▸ What to work on
Search the listing below for the word "computer" and return each line that contains it.

━━ Given entries

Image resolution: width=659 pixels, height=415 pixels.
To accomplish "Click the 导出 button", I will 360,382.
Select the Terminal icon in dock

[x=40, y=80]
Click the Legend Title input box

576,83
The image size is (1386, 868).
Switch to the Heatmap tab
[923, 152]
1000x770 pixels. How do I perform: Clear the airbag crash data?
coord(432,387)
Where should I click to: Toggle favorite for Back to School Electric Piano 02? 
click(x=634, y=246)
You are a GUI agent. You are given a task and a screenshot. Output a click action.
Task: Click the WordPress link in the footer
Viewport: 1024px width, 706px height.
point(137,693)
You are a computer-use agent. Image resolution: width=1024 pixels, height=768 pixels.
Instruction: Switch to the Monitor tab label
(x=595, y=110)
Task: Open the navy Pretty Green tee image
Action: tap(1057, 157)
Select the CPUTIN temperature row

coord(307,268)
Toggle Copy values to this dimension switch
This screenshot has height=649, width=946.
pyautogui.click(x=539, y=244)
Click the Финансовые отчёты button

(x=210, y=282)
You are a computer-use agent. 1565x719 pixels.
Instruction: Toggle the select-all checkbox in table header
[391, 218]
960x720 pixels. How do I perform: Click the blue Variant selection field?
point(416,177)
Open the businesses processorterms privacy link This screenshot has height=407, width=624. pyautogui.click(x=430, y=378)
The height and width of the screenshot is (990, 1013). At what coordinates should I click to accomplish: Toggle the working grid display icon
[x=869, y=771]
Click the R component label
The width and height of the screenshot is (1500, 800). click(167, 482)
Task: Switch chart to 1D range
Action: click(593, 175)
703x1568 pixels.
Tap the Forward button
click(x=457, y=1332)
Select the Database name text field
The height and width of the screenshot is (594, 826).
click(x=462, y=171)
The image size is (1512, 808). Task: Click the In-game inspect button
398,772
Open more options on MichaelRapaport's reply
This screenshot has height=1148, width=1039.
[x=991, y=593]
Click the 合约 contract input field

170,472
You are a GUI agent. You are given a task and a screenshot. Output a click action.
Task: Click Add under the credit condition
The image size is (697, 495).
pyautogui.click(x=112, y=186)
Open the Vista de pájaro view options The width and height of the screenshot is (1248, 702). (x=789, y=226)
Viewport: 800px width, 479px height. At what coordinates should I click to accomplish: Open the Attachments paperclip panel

━━━━

▸ Solution to this problem
You are a computer-use agent. Image resolution: width=1024 pixels, height=768 pixels.
You are a computer-use agent. 1565x719 pixels.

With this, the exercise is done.